--- TEXTO PROPUESTO ---

La legitimación de las raíces culturales.


El Teatro Español de Madrid representa estos días, y hasta el 19 de octubre, la tragicomedia de Mario Vargas Llosa El loco de los balcones, bajo la dirección de Gustavo Tambascio. Se trata del legítimo empeño de un viejo profesor de arte, Aldo Brunelli, de rescatar del deterioro y de la demolición los balcones históricos de Lima. Balcones que escondieron los tesoros de corazones enamorados, que acogieron conversaciones entre españoles y criollos, entre mucamas y guapas limeñas. Balcones que vieron venir la Historia a caballo, o que despidieron tropas de independencia. Balcones que saludaron a piratas y bandoleros, a Sir Francis Drake y al negro León Escobar. Todo el pasado de Lima desfiló bajo sus balconadas. A mediados de los años cincuenta del siglo XX, la avanzada del progreso decidió hacer tabla rasa y destruir las barriadas más antiguas de la capital, ya convertidos sus otrora señoriales palacetes en tugurios y garitos, censados como cuadras para la peor ralea mestiza de la ciudad. Timbas de borrachos, azaleas orinadas y luciérnagas sin brillo, componen el escenario de esos diablos azules que conjura el joven beodo que increpa a Brunelli en plena revisión de uno de sus balcones añorados.

--- FILAS ---

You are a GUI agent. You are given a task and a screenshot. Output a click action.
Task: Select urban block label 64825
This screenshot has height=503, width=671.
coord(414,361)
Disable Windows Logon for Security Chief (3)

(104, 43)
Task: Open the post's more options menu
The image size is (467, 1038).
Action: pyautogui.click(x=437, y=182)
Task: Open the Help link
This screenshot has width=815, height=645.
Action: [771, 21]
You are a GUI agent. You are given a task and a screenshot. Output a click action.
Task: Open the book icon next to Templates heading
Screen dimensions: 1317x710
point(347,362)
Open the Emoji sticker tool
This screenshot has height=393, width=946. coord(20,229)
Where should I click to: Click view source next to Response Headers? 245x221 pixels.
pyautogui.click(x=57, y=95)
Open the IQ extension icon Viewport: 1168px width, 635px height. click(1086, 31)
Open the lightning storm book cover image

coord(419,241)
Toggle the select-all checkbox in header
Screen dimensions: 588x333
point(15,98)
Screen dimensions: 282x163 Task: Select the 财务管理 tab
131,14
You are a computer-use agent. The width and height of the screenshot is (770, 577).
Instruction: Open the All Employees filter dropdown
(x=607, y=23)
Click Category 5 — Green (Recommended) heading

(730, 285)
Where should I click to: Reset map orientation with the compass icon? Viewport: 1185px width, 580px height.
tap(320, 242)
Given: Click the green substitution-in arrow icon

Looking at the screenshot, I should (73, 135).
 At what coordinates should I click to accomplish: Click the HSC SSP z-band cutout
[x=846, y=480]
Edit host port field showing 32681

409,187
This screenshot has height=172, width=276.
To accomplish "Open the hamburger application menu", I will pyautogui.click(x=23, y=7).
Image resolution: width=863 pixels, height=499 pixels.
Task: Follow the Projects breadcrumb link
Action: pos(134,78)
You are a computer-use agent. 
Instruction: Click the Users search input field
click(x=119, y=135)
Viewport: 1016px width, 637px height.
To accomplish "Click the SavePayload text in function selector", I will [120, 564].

---

:: LISTA DE TAREAS ::
1. Responde a estas preguntas a partir del texto sobre El loco de los balcones:
(a) ¿Hasta qué fecha se representa la obra en el Teatro Español de Madrid?
(b) ¿Quién dirige la puesta en escena?
(c) ¿En qué época decidió la avanzada del progreso destruir las barriadas más antiguas de Lima?
2. Enumera todas las personas que el texto sobre El loco de los balcones menciona por su nombre.
3. Retoma el texto sobre El loco de los balcones y prosíguelo a partir de su última oración.

:: RESPUESTAS ::
1.
(a) Hasta el 19 de octubre.
(b) Gustavo Tambascio.
(c) A mediados de los años cincuenta del siglo XX.

2. Mario Vargas Llosa, Gustavo Tambascio, Aldo Brunelli, Sir Francis Drake y León Escobar.

3.
Brunelli no está solo en su quimérica cruzada: lo acompaña su hija Ileana, fiel devota de su padre. A diferencia de la empresa quijotesca, cuyos fundamentos y cartas de presentación nunca fueron sino pliegos de literatura fantástica, el sueño de este defensor del arte tiene una base real. Las balconadas son historia, son parte del testimonio arquitectónico y social del Perú. Merece la pena, ante el vuelo iracundo de la impía piqueta, rescatarlas, dándoles cobijo. El paciente profesor desmonta los balcones y se los lleva uno a uno a su corrala, donde serán limpiados, desinfectados y restaurados.

Pero no cuenta que, en un redoble de la simpar tragedia de Shakespeare, el hijo de su mayor enemigo engatusa a su hija Ileana y se la lleva consigo. Ileana cuestiona la fidelidad al padre por fuerza de la pasión, cuando se enamora o cree estarlo. No hay devoción familiar que valga si se trata de elegir entre el zoo de cristal y la madre naturaleza; por eso, “dejará el hombre a su padre y a su madre, y se unirá a su mujer, y serán los dos uno solo”.
Ileana reprocha a su padre Aldo haberla retenido los mejores años de su juventud en pos del ideal salvador. Brunelli, viudo, al contar con el desafecto de su hija única, despierta de golpe de su contumacia y nos regala con una nueva Manderley incendiada: quema su colección de balcones.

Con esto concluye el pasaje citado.